In Latin America, the courts have defended the sale of development rights against claims of property rights abridgement and illegal “takings” by the state. This defense was founded on establishing a clear definition of the rights that landowners acquire when they take possession of land. In essence, owners are not allowed to develop their property in any way they desire. They are permitted to build to a specific density, consistent with a master plan, using prescribed materials and adhering to design standards, described in building codes. The courts decided that since development rights were permitted by the state and conveyed from the state to the landowner, they were not property rights per se. Since they were something that landowners did not possess, they could not be taken from them. Similarly, inclusionary zoning and other forms of value capture have survived constitutional challenges in other countries and U.S. states. 

With the exception of formal value capture tools that auction development rights, most value capture mechanisms are ad hoc—negotiated on a deal-by-deal basis with landowners and developers. This is because the actual increase in land value associated with public action is hard to observe or measure. A number of researchers have created tools that can be used to estimate value increases and convert them to specific outcomes, like the number of inclusionary housing units that one could reasonably expect given the financial details of a development project. But these tools are infrequently used to guide negotiations.

In the coming two to three decades, the world will confront the tremendous challenge of accommodating the billions of new residents expected to migrate to cities around the globe. This will require significant investments in new infrastructure—for transit systems, water and septic services, and housing. At the same time, the world will need to address its penchant for deferring costly maintenance of existing critical infrastructure.  All in, this will require an annual global investment of $5 to 6 trillion (USD). Without magical new sources of revenue to cover these outlays, many cities and countries are casting around for ideas, and many are finding the answer in land value capture.
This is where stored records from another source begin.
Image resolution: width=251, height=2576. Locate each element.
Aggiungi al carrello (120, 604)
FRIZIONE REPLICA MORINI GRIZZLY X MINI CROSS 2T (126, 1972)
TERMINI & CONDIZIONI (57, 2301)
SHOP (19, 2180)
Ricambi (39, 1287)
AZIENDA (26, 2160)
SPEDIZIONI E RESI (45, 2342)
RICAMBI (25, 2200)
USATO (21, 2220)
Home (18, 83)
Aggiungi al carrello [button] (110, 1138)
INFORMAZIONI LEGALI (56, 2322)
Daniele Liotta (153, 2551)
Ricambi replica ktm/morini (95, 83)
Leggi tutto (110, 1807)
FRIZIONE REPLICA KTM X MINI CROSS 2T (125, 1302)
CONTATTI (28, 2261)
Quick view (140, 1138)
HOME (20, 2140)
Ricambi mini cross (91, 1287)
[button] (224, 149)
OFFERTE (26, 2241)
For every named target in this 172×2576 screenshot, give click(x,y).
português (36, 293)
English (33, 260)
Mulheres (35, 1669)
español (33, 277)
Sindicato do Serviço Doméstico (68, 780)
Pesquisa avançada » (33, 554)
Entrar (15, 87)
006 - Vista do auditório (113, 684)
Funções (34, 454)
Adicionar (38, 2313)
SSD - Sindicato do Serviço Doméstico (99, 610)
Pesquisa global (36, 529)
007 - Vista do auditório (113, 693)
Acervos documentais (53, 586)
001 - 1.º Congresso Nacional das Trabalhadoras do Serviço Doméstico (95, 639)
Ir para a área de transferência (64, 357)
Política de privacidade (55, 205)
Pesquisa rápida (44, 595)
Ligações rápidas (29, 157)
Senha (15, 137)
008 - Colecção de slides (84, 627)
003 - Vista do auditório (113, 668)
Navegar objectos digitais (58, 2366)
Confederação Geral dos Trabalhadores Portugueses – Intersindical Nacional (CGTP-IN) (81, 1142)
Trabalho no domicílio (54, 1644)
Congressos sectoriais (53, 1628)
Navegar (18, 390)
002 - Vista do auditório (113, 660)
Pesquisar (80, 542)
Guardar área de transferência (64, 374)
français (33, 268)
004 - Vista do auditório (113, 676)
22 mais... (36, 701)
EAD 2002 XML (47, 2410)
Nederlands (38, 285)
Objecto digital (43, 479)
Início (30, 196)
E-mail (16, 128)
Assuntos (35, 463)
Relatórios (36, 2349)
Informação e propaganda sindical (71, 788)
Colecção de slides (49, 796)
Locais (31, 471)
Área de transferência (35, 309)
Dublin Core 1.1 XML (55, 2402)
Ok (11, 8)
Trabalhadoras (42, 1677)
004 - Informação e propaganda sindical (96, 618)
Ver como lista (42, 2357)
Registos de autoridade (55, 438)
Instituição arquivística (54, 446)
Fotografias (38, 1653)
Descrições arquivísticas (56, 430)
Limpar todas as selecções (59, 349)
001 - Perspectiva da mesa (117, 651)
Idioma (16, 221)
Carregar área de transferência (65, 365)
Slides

In nascent formal efforts to compare expenditures on basic infrastructure and land value increases in Latin America, we’ve seen total land value increases exceeding infrastructure investments by a factor of six. In other words, capturing around 16 percent of land value increases in these cases would repay the full infrastructure investment. 

These limited experiments are indicative, but not definitive. For our part at the Lincoln Institute, we recognize the need to deepen our understanding of the intricacies of land value capture and its potential to close infrastructure finance gaps. In the coming weeks, we will launch a new global value capture campaign. We will document the legislative processes that enable land value capture and legal defenses to constitutional challenges. We will study the methods used to determine the value of land before and after public improvements are made. We will document the share of land value increases than can be captured through various instruments. And we will consider the potential unintended consequences of using land value capture as a major public finance tool.

Land policy making, at its best, is a principled discourse driven by facts and grounded in principles. At the Lincoln Institute, we are comfortable with the principle that those who create value deserve at least a share of that value. Studying and spreading the use of tools that capture publicly created land value for public purposes brings us back to our roots.